Maçların arkası gelince şirketin hemen karşısındaki Argos'tan iki tane de portatif minyatür kale satın almıştık. Maç sonunda kaybeden takımın en gariban iki oyuncusu, kaleleri haftaya parka getirmekle yükümlüydü.
Maç öncesinde, sırasında veya sonrasında, dünyanın önde gelen derbilerinde görülen sataşmalar, meydan okumalar, zaman zaman seviyesizleşmeler hatta küfürleşmeler bizim maçlarımızda da görülüyordu. Transfer mevsimi sezon boyu açıktı, maça dakikalar kala oyuncu değiş tokuşu normal karşılanıyordu. Maçı kazanmak için her yol mübahtı, gerekirse 'Bizans entrikası' da yapılmalıydı.

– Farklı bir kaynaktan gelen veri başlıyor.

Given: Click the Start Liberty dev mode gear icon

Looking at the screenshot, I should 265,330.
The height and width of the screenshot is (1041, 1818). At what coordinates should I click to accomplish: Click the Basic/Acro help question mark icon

Maç sonrası, kimisinin 'hanım paparası' yeme ihtimaline rağmen pub'a gidilip maç kritiği yapılırdı. Ağlamanın sızlamanın bir anlamı yoktu, biri mutlaka kazanacak ve konuşan taraf olacaktı. Bir sene boyunca, yağmur çamur demeden oynamıştık.
Sözü İnönü Stadı'nın yıkılıp yeniden yapılması hadisesine getireceğim.
Daha önce bu blogta bahsettim, ben babadan Beşiktaşlı'yım. Beşiktaş maçı öncesi Köyiçi'nde arkadaşlarımla buluşup demlenmek, elde yolluk, Dolmabahçe boyunca tezahürat yaparak maça gitmek, keyif aldığım, özlem duyduğum şeylerin başında gelir. Hele Gümüşsuyu'dan inerken, önce Boğaz'ı, sonra da stadı görüp, bana Edirne'den babamla beraber maç için geldiğimiz İstanbul gezilerini hatırlatır.
Biliyorum, yazması çok zor, Beşiktaşlı dostlarım bana kızacaklar.
İmparatorluk Sarayı'nın bahçesinde top sahası olmaz. Zamanında, hangi gerekçelerle yapıldığı meselesine girmeyeceğim.
Ayrıca geçtim tiyatro, konser, sinema salonları yapılması önerisini de...
Orası yemyeşil bir parka dönüştürülmelidir. İş çıkışı insanların top oynadığı, aylakların gün boyu sere serpe uzandığı, boylu boyunca yatıp ayaklarının arasından boğazı seyredip hayal kuran romantiklerin yeri olmalıdır.
Beşiktaş ile anılması için de parkın ortasına bir kartal heykeli yapıp, üzerine BJK Parkı yazılmalıdır.
Olmazsa olmaz deyin, küfretmeyin. Çarşı, parka da mı karşı?